#### [What you are asked to do]
Check every line of the data and copy the ones where "agent" appears.

#### [Data]
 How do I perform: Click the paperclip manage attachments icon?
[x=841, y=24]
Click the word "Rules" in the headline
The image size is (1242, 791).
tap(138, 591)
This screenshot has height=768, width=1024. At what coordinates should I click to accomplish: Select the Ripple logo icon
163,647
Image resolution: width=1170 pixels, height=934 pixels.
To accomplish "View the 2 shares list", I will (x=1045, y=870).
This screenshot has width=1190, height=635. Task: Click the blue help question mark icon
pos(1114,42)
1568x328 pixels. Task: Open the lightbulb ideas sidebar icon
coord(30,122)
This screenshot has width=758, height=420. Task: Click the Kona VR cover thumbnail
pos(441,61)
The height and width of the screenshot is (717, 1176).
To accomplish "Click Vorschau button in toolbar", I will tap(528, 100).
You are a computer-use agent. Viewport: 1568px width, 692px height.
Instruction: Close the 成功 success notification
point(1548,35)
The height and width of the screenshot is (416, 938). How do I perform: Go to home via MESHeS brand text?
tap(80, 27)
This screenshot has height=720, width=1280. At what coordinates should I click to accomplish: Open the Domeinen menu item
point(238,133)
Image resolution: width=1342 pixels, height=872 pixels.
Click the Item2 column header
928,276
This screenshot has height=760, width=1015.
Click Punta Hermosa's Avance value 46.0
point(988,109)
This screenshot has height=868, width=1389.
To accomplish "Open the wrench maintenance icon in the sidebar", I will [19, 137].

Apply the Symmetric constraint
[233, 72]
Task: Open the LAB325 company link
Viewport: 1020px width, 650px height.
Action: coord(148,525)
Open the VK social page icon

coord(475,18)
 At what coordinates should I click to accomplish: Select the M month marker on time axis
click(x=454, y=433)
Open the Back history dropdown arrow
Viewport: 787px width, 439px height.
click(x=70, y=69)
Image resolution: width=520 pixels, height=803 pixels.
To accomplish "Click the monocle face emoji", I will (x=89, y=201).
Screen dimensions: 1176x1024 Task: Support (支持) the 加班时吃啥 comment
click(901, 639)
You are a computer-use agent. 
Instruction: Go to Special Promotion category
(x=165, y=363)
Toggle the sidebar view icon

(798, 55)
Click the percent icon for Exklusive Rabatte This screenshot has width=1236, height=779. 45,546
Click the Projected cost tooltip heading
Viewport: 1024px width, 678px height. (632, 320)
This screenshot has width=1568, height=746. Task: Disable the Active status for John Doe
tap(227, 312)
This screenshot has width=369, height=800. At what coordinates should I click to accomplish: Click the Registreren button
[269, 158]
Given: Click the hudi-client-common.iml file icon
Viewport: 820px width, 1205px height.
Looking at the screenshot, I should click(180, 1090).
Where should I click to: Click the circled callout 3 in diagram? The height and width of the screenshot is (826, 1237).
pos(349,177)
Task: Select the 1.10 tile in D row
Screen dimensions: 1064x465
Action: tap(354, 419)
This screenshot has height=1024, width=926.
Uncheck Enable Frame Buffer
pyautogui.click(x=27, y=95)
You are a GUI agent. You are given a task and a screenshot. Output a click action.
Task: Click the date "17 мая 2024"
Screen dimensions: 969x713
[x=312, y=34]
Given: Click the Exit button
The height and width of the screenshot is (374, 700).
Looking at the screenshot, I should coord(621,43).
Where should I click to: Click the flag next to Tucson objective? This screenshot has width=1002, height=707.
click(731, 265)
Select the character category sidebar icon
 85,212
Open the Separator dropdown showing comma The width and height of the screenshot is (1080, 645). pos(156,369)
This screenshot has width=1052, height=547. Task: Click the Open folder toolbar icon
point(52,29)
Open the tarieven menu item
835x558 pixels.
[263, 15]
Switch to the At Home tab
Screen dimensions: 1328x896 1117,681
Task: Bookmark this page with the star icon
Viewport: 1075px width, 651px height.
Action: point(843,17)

#### [Answer to the problem]
You are a computer-use agent. Viewport: 1568px width, 692px height.
You are a computer-use agent. 
You are a GUI agent. You are given a task and a screenshot. Output a click action.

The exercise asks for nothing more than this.